Semra’s two Australian citizen brothers and their wives remain trapped in Sudan, having fled the chaos of Khartoum for a safer city. One of Semra’s sisters-in-law is heavily pregnant: the group is seeking avenues to leave, but options are rapidly narrowing.

Reaching evacuation points such as the Port of Sudan is increasingly difficult. The cost of tickets on buses has risen, “sometimes up to $1,000”, Semra said: there are fuel shortages, and many roads are now too dangerous to travel.

Semra, a Victorian Young Australian of the Year finalist,said for Australia’s Sudanese diaspora, contact with relatives in Sudan remained inconsistent and the long silences were troubling, as news out of Khartoum revealed an increasingly volatile situation.

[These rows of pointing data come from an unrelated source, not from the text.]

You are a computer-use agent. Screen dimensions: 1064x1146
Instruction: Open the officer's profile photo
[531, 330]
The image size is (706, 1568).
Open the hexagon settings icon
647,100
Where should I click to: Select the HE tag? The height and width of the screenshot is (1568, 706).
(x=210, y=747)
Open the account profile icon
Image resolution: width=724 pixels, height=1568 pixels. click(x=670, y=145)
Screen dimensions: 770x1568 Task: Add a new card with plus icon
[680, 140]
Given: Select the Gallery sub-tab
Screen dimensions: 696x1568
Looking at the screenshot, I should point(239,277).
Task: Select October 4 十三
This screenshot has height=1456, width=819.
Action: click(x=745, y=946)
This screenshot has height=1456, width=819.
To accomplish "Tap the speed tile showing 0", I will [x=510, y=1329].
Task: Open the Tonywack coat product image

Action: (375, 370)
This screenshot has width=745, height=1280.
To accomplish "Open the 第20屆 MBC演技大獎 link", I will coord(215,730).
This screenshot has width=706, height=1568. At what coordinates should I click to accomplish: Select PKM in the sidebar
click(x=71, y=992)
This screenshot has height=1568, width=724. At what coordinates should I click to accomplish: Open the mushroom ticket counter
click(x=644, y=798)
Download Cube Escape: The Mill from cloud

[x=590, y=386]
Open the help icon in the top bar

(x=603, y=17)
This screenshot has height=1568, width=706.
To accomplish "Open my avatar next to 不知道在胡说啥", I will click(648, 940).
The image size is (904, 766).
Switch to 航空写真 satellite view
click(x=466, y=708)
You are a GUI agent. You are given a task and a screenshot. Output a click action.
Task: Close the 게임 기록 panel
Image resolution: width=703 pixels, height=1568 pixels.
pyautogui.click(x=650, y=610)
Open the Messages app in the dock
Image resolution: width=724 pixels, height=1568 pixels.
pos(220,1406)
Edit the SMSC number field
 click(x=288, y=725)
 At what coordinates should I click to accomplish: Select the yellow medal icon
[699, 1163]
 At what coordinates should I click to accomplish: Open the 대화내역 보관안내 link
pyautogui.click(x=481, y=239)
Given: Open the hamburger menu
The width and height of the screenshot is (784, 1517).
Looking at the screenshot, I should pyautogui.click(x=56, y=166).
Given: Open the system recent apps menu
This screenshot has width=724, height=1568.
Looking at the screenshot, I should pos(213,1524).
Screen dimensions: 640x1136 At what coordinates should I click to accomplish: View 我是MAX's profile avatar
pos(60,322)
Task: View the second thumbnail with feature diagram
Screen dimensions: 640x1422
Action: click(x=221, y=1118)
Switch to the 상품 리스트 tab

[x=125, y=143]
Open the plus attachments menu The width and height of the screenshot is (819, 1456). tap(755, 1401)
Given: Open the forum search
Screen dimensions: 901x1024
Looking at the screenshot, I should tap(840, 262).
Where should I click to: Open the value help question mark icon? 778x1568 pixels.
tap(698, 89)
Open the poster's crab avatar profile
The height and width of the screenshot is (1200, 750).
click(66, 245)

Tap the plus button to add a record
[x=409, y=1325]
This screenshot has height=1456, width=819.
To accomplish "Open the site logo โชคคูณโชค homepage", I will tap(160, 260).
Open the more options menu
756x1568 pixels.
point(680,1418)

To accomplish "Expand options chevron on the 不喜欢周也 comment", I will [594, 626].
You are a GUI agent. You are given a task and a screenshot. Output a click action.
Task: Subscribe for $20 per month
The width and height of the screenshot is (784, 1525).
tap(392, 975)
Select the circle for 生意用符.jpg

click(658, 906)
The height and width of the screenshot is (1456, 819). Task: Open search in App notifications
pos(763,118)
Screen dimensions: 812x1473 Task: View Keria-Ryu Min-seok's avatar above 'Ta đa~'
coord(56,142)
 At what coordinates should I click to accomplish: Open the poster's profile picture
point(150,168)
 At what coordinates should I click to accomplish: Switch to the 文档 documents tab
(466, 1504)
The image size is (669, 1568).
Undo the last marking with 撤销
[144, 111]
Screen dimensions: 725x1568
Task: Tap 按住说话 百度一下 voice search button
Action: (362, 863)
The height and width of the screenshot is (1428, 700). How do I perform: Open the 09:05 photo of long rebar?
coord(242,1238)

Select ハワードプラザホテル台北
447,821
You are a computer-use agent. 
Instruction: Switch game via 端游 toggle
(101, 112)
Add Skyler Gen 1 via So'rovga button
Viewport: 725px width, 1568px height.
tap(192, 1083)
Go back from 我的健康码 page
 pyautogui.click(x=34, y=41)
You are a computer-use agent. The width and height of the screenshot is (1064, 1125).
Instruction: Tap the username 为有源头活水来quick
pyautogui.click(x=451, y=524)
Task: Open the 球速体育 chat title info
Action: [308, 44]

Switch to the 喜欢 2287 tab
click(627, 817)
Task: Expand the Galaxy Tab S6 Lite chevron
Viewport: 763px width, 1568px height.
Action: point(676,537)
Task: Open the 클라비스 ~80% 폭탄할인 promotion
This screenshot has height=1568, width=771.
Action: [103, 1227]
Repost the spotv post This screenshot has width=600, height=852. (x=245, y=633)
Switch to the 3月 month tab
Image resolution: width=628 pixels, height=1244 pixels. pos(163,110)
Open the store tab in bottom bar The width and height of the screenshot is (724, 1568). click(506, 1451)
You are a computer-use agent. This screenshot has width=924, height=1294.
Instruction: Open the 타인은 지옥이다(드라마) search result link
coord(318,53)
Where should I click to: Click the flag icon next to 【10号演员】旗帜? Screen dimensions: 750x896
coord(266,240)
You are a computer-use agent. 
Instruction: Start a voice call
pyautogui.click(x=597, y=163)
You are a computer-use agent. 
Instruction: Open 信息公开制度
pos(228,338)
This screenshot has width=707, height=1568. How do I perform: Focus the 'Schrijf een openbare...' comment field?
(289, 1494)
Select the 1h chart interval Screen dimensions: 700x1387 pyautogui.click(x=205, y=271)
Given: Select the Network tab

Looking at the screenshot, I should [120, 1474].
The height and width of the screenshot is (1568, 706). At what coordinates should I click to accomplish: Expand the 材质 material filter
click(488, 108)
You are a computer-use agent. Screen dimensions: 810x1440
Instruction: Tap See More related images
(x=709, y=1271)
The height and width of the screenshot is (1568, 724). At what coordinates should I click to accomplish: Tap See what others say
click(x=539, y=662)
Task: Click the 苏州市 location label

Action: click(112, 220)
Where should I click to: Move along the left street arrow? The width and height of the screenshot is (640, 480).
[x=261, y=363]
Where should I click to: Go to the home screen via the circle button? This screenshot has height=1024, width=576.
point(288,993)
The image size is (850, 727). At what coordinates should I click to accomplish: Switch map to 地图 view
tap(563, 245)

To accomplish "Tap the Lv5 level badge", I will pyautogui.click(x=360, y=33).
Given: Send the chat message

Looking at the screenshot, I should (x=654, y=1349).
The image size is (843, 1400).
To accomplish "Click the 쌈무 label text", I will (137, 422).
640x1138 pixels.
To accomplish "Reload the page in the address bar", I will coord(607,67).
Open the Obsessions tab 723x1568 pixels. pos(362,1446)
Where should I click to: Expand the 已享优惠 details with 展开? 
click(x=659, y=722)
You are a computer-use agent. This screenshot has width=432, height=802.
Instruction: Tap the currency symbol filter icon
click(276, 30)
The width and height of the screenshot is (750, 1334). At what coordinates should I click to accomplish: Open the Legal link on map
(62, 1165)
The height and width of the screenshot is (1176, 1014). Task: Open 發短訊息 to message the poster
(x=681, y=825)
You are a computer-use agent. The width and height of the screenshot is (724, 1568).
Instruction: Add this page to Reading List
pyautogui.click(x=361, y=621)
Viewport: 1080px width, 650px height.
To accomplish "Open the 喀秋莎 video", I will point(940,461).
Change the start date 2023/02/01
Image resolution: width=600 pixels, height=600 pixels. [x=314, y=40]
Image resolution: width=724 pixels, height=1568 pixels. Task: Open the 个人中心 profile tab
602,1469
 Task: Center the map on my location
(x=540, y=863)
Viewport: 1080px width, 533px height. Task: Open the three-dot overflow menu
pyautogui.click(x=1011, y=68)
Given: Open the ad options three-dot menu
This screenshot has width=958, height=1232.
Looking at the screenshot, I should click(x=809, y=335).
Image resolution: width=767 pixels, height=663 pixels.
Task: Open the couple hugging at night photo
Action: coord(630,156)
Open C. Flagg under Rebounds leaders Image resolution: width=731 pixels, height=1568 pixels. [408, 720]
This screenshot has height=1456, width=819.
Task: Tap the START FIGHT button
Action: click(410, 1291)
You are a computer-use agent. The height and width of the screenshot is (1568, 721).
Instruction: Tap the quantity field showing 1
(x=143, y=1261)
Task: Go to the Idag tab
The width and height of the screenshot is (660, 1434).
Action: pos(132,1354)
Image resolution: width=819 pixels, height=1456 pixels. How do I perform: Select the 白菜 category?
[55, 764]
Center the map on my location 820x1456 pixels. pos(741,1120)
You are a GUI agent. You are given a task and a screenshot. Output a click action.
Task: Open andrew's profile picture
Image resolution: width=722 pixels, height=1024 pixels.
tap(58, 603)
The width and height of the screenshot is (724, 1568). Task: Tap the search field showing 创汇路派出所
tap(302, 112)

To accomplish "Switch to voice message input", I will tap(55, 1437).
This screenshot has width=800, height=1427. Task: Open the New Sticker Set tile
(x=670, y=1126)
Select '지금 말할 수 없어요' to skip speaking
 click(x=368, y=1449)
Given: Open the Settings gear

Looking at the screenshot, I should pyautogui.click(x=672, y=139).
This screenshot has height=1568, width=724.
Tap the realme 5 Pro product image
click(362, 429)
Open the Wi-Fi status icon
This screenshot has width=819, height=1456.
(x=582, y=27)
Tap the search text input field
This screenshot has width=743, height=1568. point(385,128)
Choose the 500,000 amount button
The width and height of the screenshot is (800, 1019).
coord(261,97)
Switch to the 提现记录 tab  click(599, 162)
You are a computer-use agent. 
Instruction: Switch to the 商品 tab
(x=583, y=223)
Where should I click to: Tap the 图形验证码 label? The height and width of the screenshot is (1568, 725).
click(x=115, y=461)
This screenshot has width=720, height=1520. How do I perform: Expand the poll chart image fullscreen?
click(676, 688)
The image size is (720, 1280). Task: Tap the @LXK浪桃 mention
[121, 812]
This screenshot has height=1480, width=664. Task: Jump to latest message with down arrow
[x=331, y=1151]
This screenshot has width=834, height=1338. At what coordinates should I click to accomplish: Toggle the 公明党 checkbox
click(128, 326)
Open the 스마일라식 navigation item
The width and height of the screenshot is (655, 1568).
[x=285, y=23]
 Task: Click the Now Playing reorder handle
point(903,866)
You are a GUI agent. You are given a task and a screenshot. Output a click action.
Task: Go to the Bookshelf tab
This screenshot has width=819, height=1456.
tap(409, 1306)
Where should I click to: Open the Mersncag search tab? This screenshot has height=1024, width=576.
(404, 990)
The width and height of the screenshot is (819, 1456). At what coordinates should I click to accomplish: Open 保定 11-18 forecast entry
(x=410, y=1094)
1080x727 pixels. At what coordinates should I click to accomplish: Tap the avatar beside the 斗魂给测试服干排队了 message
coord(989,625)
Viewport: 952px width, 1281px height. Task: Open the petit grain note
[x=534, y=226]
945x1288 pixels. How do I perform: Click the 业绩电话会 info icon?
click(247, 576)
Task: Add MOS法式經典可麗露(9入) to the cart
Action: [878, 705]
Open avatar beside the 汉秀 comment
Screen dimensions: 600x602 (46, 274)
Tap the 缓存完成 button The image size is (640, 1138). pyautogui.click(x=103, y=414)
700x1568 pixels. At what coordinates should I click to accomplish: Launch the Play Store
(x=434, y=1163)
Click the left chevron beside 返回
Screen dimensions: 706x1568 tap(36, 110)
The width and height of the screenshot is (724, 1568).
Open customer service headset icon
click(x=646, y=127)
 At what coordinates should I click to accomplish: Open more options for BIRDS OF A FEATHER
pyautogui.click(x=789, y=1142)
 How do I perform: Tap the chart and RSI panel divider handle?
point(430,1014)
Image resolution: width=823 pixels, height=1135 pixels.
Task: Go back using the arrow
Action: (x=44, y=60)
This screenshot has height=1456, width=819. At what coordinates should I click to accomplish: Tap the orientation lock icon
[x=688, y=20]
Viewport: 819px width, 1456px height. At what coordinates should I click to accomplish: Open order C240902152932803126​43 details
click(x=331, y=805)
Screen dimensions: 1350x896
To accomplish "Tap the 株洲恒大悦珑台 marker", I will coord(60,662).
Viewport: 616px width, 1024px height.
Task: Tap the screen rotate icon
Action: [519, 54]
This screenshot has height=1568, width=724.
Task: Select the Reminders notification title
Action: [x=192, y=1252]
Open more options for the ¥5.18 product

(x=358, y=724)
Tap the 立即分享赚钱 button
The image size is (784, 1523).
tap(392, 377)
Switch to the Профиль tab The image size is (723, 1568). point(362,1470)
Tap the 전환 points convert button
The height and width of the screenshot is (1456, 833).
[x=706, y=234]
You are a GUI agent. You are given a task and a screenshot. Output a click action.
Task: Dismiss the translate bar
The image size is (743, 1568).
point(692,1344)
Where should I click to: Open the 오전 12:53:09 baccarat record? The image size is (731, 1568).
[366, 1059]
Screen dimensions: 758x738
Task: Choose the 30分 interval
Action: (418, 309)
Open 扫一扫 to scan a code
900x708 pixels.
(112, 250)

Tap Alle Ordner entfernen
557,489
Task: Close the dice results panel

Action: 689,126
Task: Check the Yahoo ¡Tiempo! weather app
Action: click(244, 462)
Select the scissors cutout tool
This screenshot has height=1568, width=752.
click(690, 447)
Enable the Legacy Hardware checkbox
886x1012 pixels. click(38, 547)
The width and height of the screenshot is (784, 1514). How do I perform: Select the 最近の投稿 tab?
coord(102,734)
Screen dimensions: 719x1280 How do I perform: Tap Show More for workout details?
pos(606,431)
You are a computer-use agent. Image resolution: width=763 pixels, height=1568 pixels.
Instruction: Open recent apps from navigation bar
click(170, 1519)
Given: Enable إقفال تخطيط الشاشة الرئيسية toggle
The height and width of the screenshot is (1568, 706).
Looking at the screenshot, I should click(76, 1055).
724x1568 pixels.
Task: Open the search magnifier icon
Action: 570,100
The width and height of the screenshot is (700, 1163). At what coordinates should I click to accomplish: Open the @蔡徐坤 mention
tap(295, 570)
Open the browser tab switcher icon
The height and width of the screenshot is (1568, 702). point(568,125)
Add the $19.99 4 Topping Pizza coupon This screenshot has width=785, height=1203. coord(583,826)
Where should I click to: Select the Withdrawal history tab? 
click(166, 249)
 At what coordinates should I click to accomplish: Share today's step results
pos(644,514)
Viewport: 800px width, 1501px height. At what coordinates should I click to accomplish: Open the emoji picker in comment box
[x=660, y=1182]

“Everything is chaotic, it changes all the time. Sometimes it’s easy to communicate with loved ones, but then another minute you can’t reach them.

“I’ve heard from some Australians here, they still haven’t been able to speak with their families, and it’s been three weeks now.”

Fierce street fighting, including the use of heavy weaponry and artillery fire, has consumed central Khartoum, and hospitals are being regularly bombarded.

Semra said Australia and the international community needed to push the competing military factions in the current conflict to agree to a “complete halt to hostilities”.

“Our memories are still fresh from the genocide in Darfur; we know how bad things can get in conflict, we don’t want to reach that point.

“This conflict serves the interests of no one except the high-ranking in the military factions and militias. It’s our most vulnerable who are going to suffer the most in a country that was already suffering so much.”

Semra said Sudan stood on the brink of a humanitarian catastrophe without international intervention.

“Australia needs to work with the international community to create humanitarian corridors, to ensure vital food and water and medicine get into the country, to people who really need it. And they need to work to help those people who need to leave, to find safety.”

After Russia invaded Ukraine in 2022, the Morrison government offered special visa arrangements to Ukrainians displaced by conflict, including streamlined visa processing times, relaxed application conditions, and options for extended temporary stay.

In an open letter to the foreign minister, Sudanese Australian Razaz Elsayed urged Australia to implement a specific humanitarian visa regime to assist Sudanese people displaced by the fighting.

“As we begin the repatriation of most Australians back home … our next objective should be to expedite emergency visas for families and provide humanitarian visas for those affected by this crisis,” Elsayed said.

“The same generosity extended by the Australian government to the 4,100 Ukrainians granted humanitarian visas early last year, should be extended to the nationals of Sudan and their immediate family members or individuals with connections to Australia.”

Jana Favero from the Asylum Seeker Resource Centre said Australia needed an established humanitarian response to international crises.

“We shouldn’t have to reinvent the wheel every time there is a global crisis. While there are serious difficulties evacuating people from war zones, Australia’s humanitarian program over the past decade has systematically reduced, as has its capacity to respond to events like this.

The Department of Home Affairs said Sudanese Australians who have family in Sudan without a visa for Australia should consult the department’s website for visa options available to them.

Sudanese temporary visa holders already in Australia who need to extend their stay can apply to have their “no further stay” condition waived through the department.

A spokesperson for the Department of Foreign Affairs and Trade said the Australian government remained in contact with Australians in Sudan, and was “providing direct advice to them on departure options from Sudan”.

Australians still in the country have been advised it is not safe to travel to the Wadi Sayyidna airfield north of Khartoum, and that Australia’s evacuation focus is on ferries leaving Port Sudan for Jeddah, across the Red Sea, in Saudi Arabia.